Part of the way Photoshop decides what’s the subject and what’s merely background is by looking at which elements of the image are in focus, since it assumes that the photographer is more likely to focus on the area of interest.

So in this image of a plane, the nose and cockpit have been correctly captured, and it has made a fair stab at the front wheel. But the back of the plane, which was out of focus due to the close-up nature of the photograph, has been omitted entirely.

Conclusion

As with most automated systems, the Select Subject command gets you about 90% of the way there, and if you’re lucky, it will get you a lot close than that. You can’t expect perfection from a technology as radical as this. But it’s a command that will undoubtably become most users’ go-to solution for separating a subject from the background. And it’s sure to save a lot of time for illustrators and designers in all disciplines.
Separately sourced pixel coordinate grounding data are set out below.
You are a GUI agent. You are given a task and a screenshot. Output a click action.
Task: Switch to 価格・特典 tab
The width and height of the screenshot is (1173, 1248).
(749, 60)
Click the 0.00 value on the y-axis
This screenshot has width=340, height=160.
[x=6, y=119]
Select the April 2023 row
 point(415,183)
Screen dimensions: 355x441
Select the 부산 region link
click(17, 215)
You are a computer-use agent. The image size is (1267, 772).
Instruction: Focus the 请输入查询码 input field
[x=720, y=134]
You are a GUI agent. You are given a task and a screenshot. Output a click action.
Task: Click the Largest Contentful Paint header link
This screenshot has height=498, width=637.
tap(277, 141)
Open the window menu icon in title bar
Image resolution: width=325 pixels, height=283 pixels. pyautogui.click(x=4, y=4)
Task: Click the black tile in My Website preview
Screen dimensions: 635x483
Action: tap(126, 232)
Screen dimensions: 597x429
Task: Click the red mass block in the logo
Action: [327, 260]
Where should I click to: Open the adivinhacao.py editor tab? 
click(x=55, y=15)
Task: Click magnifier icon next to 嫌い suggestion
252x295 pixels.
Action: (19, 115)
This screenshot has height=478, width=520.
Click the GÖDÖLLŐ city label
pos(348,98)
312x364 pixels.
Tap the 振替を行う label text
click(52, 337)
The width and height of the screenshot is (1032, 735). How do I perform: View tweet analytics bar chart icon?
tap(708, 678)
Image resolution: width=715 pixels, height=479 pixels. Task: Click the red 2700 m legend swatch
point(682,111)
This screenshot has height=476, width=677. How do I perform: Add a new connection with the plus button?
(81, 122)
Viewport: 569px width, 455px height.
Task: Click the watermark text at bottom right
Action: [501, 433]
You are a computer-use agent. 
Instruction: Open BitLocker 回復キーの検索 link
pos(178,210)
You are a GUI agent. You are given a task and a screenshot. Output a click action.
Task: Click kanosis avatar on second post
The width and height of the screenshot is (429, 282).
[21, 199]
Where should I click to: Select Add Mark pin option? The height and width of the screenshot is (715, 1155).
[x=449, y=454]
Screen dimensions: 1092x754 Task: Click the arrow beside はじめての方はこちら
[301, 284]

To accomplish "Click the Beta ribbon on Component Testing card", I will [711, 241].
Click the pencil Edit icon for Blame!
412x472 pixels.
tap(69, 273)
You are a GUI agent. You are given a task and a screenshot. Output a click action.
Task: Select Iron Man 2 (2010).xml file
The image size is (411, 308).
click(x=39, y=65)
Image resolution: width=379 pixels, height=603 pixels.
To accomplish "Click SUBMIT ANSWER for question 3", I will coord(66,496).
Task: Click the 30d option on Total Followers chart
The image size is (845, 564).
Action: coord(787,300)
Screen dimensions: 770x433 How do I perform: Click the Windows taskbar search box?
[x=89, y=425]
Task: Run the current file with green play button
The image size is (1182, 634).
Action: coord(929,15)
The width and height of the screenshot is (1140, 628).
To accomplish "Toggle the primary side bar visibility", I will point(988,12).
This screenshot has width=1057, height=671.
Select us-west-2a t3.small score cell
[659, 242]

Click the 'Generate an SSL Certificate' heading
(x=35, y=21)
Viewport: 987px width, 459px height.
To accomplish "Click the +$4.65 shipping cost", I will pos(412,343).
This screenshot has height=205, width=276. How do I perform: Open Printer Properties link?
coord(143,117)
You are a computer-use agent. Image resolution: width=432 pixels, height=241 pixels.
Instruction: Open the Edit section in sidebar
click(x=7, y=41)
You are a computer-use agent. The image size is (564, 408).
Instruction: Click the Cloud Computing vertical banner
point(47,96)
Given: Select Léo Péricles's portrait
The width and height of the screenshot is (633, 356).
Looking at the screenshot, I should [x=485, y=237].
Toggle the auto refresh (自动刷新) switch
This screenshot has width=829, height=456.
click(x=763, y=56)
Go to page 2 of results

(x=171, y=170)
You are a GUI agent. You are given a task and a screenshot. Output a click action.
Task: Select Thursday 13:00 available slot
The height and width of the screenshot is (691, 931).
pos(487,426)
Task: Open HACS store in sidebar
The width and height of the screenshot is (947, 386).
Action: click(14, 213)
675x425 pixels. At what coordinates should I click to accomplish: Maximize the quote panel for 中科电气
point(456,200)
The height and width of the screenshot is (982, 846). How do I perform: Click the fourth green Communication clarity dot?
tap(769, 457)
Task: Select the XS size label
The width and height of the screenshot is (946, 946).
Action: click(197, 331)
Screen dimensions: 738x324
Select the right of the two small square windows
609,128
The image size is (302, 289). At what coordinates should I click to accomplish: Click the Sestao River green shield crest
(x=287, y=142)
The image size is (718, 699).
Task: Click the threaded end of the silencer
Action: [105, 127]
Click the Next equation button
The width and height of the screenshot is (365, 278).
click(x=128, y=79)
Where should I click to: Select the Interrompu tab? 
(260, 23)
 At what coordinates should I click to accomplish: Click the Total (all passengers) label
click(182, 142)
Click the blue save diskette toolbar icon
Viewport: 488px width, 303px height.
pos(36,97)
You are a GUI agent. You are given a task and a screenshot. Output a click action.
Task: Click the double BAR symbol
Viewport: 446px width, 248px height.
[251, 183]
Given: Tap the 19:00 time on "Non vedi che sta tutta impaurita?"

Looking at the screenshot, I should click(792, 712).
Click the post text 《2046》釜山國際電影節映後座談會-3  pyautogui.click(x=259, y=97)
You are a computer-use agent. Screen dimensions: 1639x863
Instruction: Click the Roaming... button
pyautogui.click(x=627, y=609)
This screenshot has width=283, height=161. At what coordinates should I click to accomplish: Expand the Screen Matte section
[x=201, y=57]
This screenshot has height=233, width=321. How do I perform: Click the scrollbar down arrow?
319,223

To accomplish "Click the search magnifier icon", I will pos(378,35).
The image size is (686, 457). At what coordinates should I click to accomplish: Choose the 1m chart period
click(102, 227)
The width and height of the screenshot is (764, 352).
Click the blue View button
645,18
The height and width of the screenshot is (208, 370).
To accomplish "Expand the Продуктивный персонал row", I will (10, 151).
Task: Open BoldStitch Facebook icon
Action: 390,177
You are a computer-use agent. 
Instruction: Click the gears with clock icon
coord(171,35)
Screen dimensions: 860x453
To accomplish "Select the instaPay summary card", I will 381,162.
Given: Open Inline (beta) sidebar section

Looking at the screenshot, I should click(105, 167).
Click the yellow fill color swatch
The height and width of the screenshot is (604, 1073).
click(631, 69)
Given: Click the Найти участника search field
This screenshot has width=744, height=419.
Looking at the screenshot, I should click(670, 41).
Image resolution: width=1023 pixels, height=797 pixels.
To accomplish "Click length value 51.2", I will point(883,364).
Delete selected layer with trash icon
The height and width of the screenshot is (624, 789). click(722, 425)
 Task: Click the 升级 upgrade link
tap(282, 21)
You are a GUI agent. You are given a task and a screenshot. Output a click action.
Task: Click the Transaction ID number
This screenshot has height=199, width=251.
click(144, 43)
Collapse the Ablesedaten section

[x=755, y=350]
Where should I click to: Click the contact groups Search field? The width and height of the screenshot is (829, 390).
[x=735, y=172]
Steve Caplin is a freelance photomontage artist based in London, whose satirical illustrations have appeared in newspapers and magazines around the world. He is the author of the best-selling How to Cheat in Photoshop, as well as 100% Photoshop, Art & Design in Photoshop and 3D Photoshop. He writes regularly for CreativePro and is an instructor at LinkedIn Learning. His YouTube channel 2 Minute Photoshop is a library of over 100 Photoshop tutorials, each just two minutes long, hosted at photoshop.london. When he’s not at his computer Steve builds improbable furniture, which can be seen at curieaux.com.
  • Is it simply a Menu command or is there a procedure? A little technical description of its use rather than a series of its effects would have been more helpful.

  • CJ Madson says:

    At some point I’d expect AI to help identify all the car vs. non-car parts (e.g., from looking at a million examples of similar cars) and get close to 95% every time.

    • Steve Caplin says:

      I think you might be expecting too much. Can Photoshop distinguish between a tire and its shadow? If so how?

      • Jim Jordan says:

        Yes, this is expecting too much of Photoshop now but CJ is correctly imagining where this is going. We already have photogrammetry in other apps. As 3D photography becomes more popular (as you already see it in augmented reality apps on your phone), it will be easier for an app like Photoshop to better assess the physical elements in scene, distinguishing that tire from its shadow.

        Keep an eye on SIGGRAPH technical submissions. Most recent whiz-bang Photoshop features have been hinted there years in advance.

  • Emma Oliver says:

    I’m running Photoshop CC 2018 but can’t see the Subject option in the Select menu. I’ve checked for updates but there are none.
    Confused, Portsmouth

    • Steve Caplin says:

      It should appear directly beneath Color Range and Focus Area in Photoshop’s Select menu. If it’s not there, you must have not updated your copy of Photoshop CC 2018!